Given records:

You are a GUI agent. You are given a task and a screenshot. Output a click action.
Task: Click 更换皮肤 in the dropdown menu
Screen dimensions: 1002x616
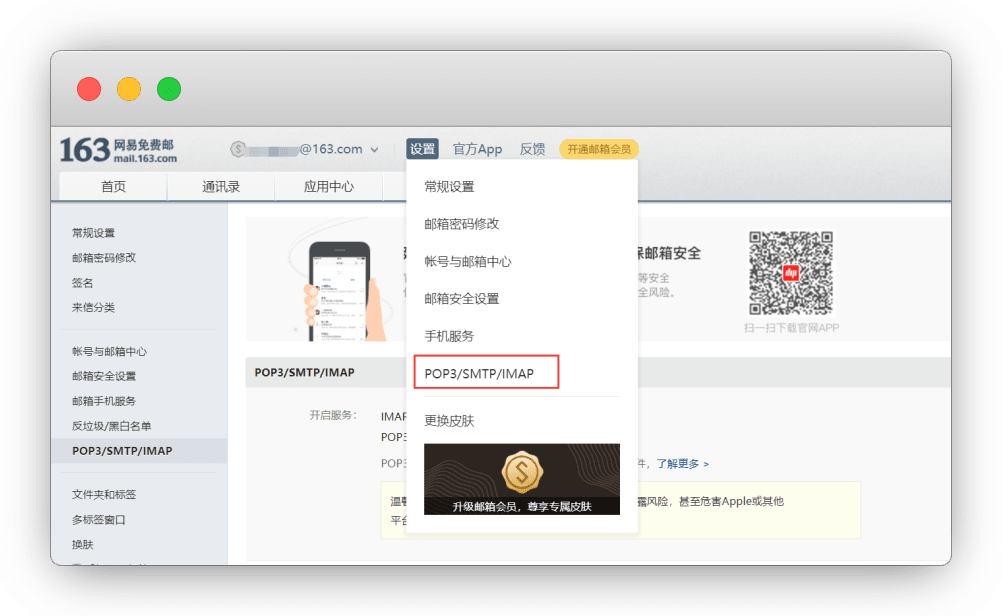(449, 420)
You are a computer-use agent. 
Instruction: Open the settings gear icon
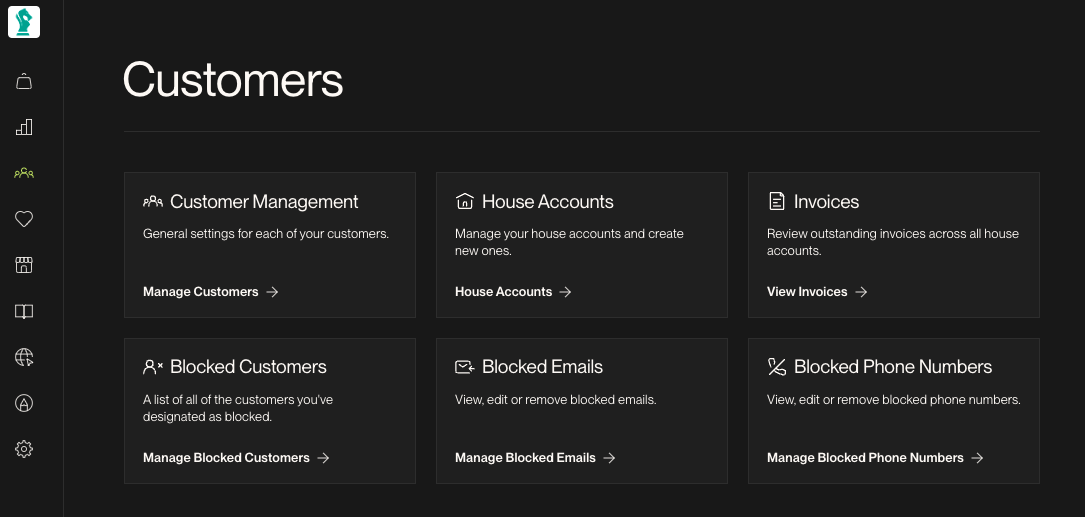(x=24, y=449)
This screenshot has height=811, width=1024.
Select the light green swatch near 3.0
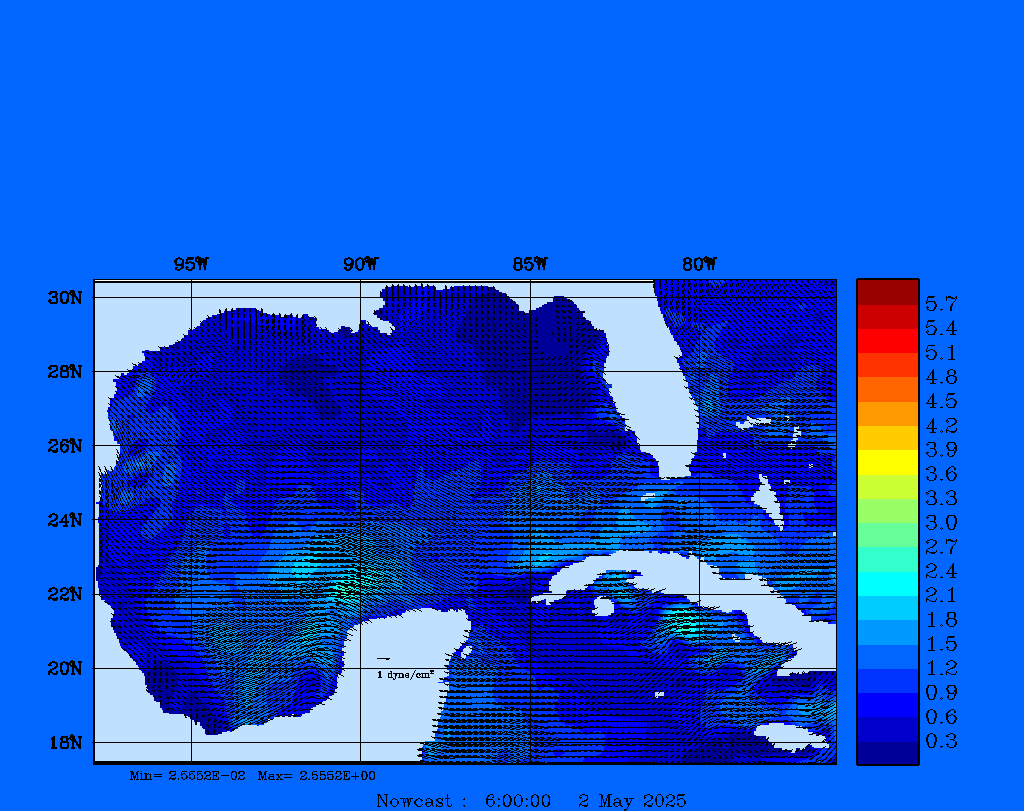(x=887, y=511)
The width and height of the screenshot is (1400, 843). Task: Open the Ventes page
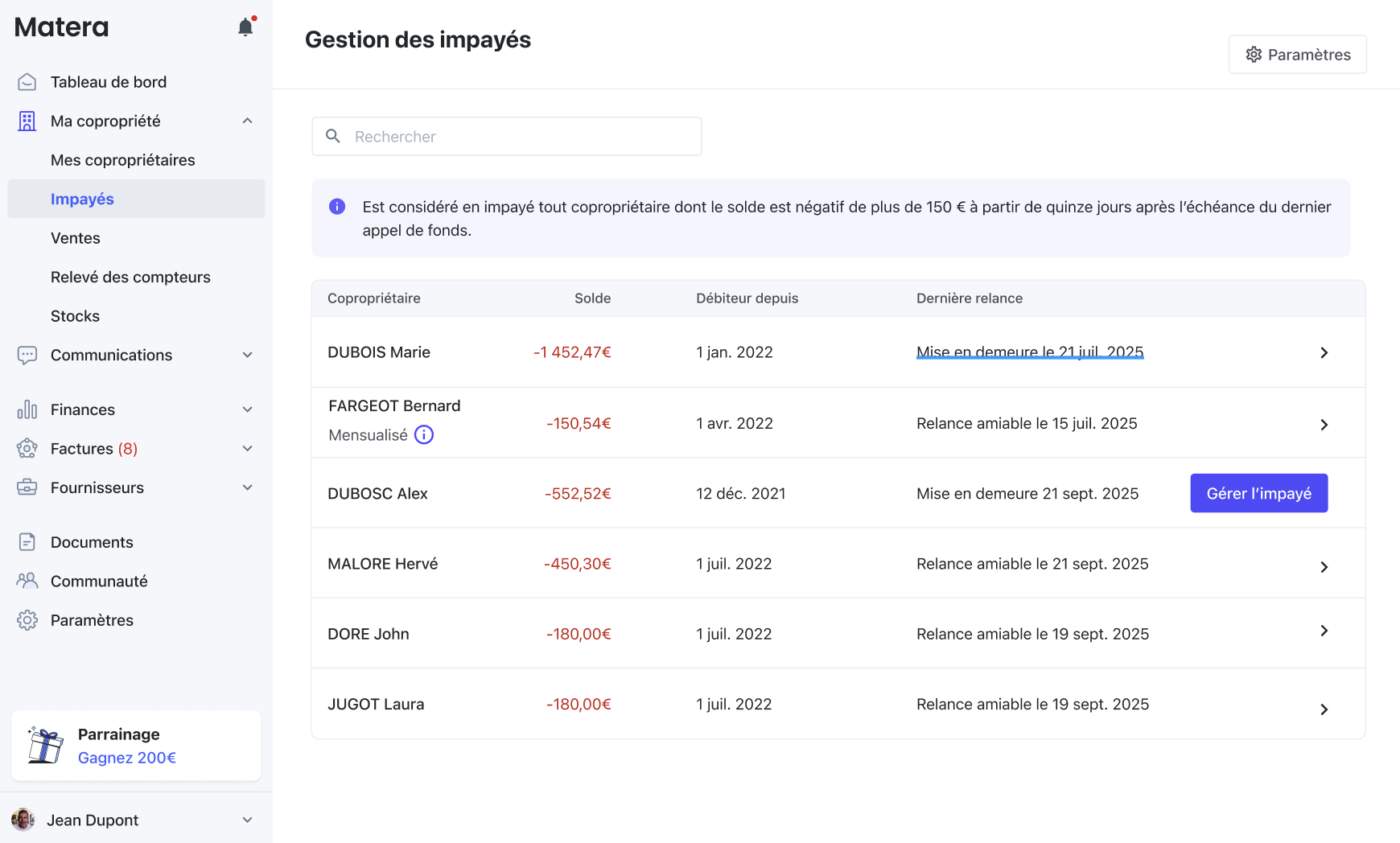click(x=76, y=238)
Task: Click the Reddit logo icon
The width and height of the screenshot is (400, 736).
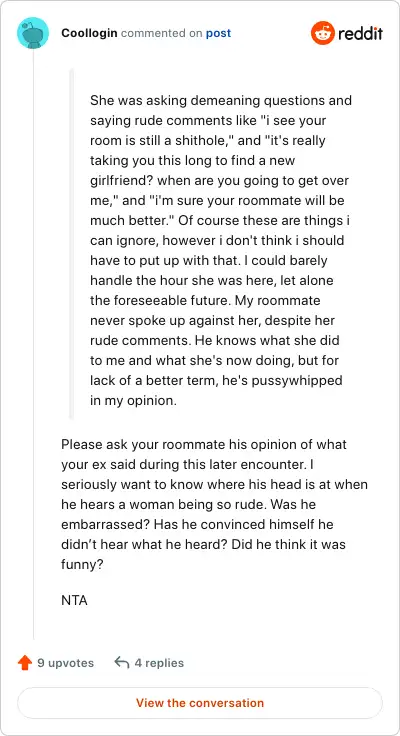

Work required: Which of the lines above hold the string "agent"? Pick each of them out.

Answer below:
You are a GUI agent. You are given a task and a screenshot. Output a click action.
You are a computer-use agent. 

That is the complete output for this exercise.